The subsidy on indigenous fertilizers rose from Rs.1,600 crores in 1985-86 to Rs.7,360 crores (revised estimate) in 1998-99, with the current budget estimate at for 1999-2000 Rs.8,000 crores.

On imported fertilizer, however, the subsidy has been fluctuating erratically during the 15-year period, in accordance with the domestic and global price situation leading to Government intervention. There is a levy of a basic rate of 5% and valorem customs duty on fertilizer project imports. It can attract a 10% surcharge, besides a countervailing duty of 10%.

In 1992-93, when phosphate and potassic (complex) fertilizers were decontrolled, keeping only the urea segment under control, it led to a piquant situation of the domestic prices of complex fertilizers ruling high against low international prices.

India is the third largest producer of fertilizer in the world. At the end of the Eighth Plan, the production capacity of nitrogenous fertilizer stood at 97.77 lakh tonnes (N) and that of phosphate at 29.05 lakh tonnes (P2O5). At the end of the second year of the Ninth Plan (1998-99) they were 10.52 million tonnes and 3.17 million tonnes respectively. Actual production of nitrogen in 1998-99 was 10.45 million tonnes and that of phosphates 3 million tonnes.
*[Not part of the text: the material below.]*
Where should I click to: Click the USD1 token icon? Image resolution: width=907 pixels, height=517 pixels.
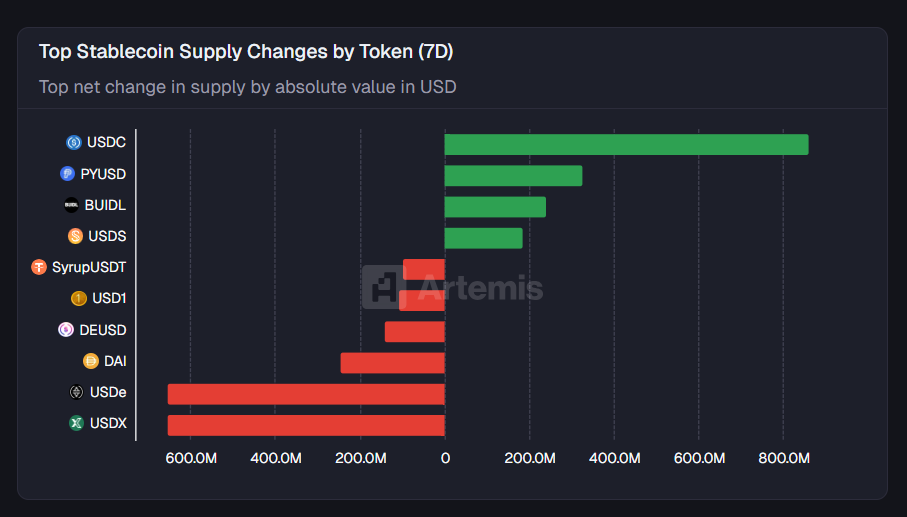click(x=78, y=298)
While private fertilizer units and cooperative units producing urea could achieve respectively 117.7% and 108.5% capacity utilization last year, the viable public sector units achieved 94.6% capacity utilization and loss-making units 23.1%. As for phosphates, cooperative units topped the table with 143.6%, followed by public sector units (91.3%) and private plants (88.7%).

The Government is considering the following proposals for expansion/new projects, totally valued at Rs.6,973 crores, form PSEs and cooperatives; National Fertilizers' expansion of its Nangal and Panipat plants; KRIBHCO's (Krishak Bharati) expansion of its Hazira plant and an new urea plant at Gorakhpur; IFFCO's grass roots urea plant at Nellore; and Rashtriya Chemicals and fertilizers' (RCF) Thal plant expansion.

With a view to cutting down costs of importing raw materials, the Government is encouraging fertilizer units to enter into joint ventures with buy-back arrangements in other countries, which have rich reserves of natural gas and rock phosphate. Already the following three projects are in operation; Union Government, IFFCO and Southern Petrochemical Industries Corporation (SPIC) pattering with Industries Chimiques du Senegal (ICS) to produce 3.5 lakh tonnes of phosphoric acid; ICS and IFFCO implementing a project to double the production capacities of the formers phosphoric acid plants and development of new rock phosphate mines; and a phosphoric acid plant by SPIC and Jordan Phosphate Mines Company.